A Good Girl's Guide to Murder Literary Elements

A Good Girl's Guide to Murder Literary Elements

Genre

Young adult fiction

Setting and Context

Set in Fairview, Connecticut

Narrator and Point of View

Third-person perspective

Tone and Mood

Thrilling, enlightening, optimistic

Protagonist and Antagonist

The central character is Pippa Fitz-Amobi, and the antagonist is Becca Bell.

Major Conflict

The main conflict s when Pippa Fitz-Amobi is assigned a school project to investigate the mysterious murder of Andie Bell.

Climax

The climax comes when Pip discovers the cause of Andie’s death.
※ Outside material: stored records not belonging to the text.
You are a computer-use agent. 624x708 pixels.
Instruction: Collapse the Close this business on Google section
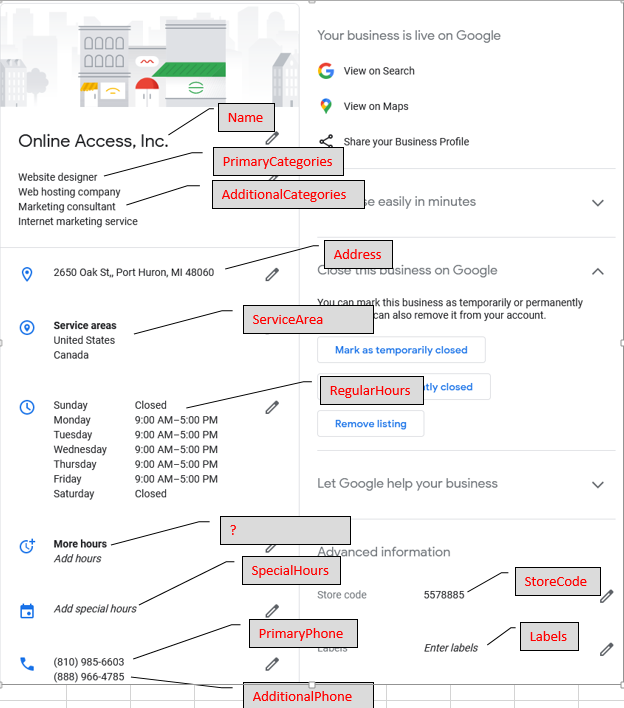click(598, 271)
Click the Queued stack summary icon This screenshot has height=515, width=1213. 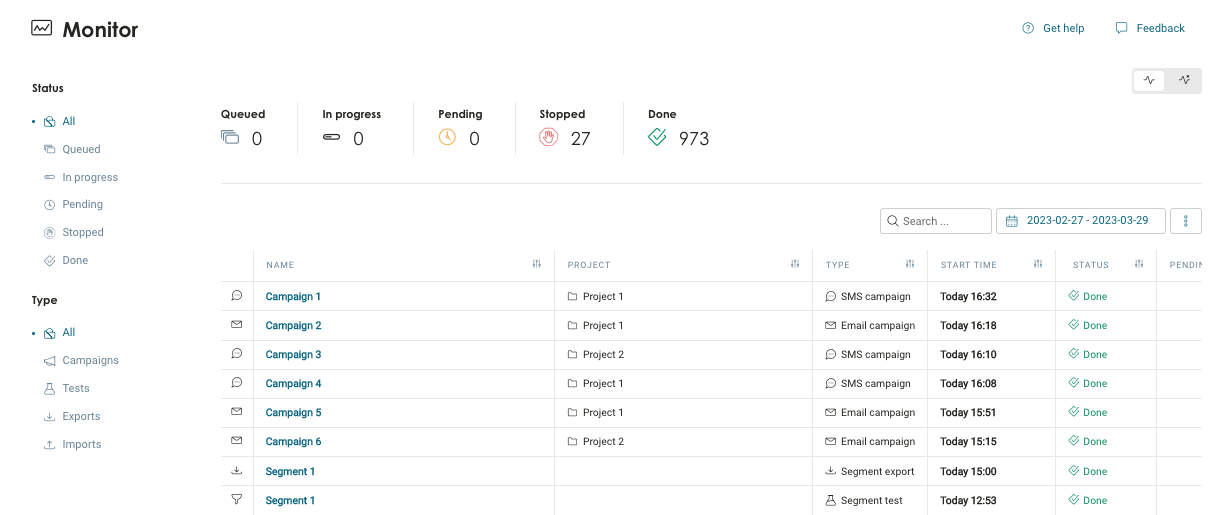pyautogui.click(x=230, y=138)
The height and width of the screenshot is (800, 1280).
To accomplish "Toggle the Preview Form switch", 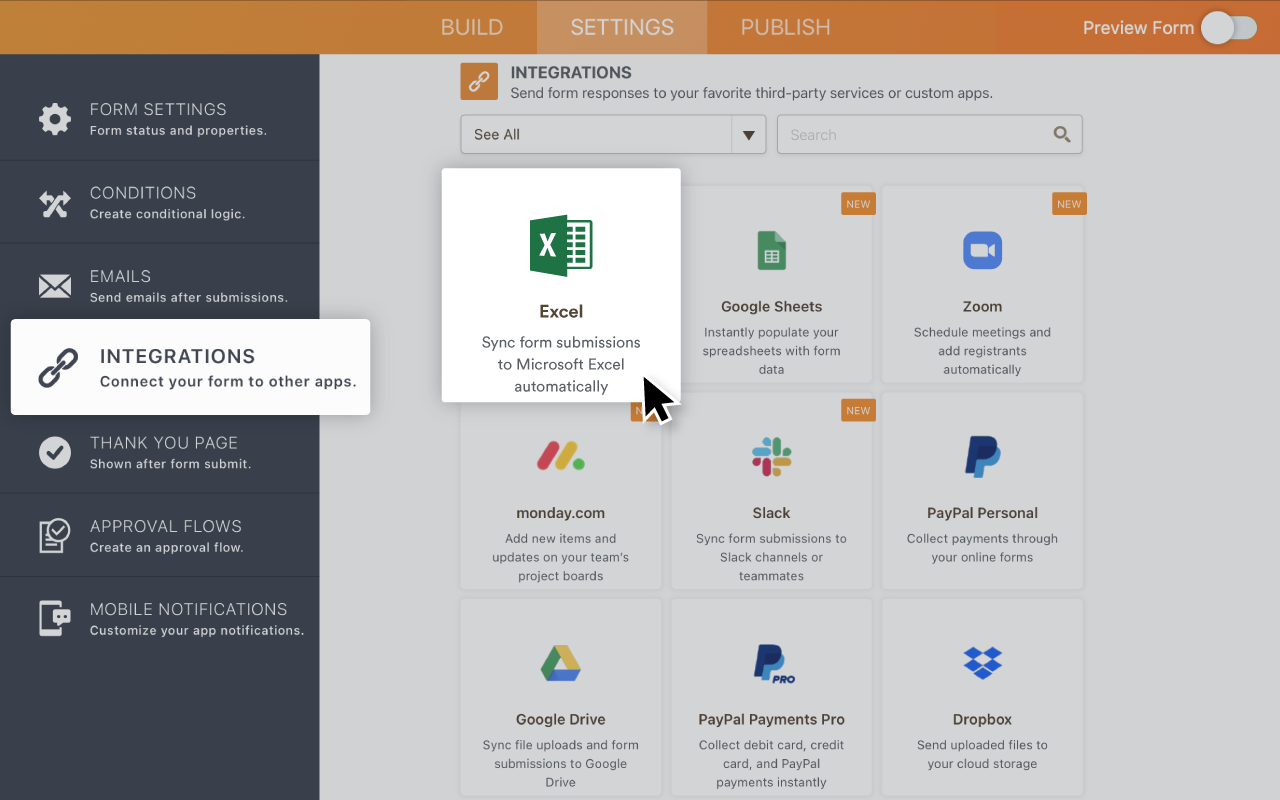I will (x=1229, y=28).
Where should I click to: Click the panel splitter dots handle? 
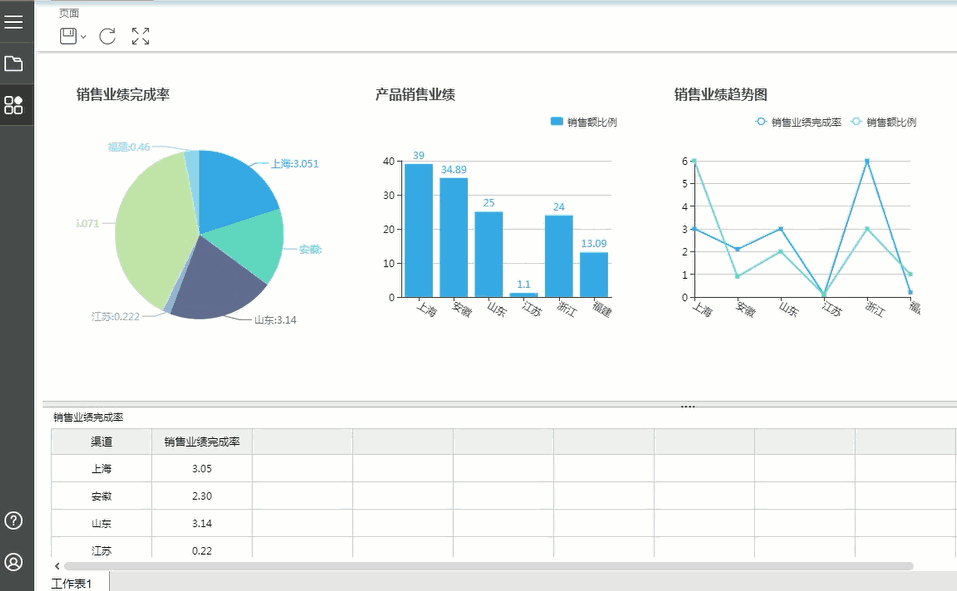pyautogui.click(x=687, y=406)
Pip presents the evidence to the police, and Becca is arrested.

Foreshadowing

Murder allegations against Sal foreshadowed his suicide.

Understatement

N/A

Allusions

The story alludes to Dorothy L. Sayers' book in which Harriet Vane is accused of killing her lover using arsenic poison.

Imagery

The narrator’s description of the events that led to Andie’s murder depicts a sense of sight. The narrator's description shows the confrontation between Becca and Andie before her death.

Paradox

The primary irony is that Andie’s sister and close friend, Becca, plots to kidnap her and hide her body in a septic tank. Readers do not expect sisters to hate each other to the point of death.

Parallelism

There is a parallelism between Pip’s suspicions about Andie’s death and the results of her investigations.

Metonymy and Synecdoche

N/A

Personification

The Bell’s house is personified when the narrator says mysteries haunt it.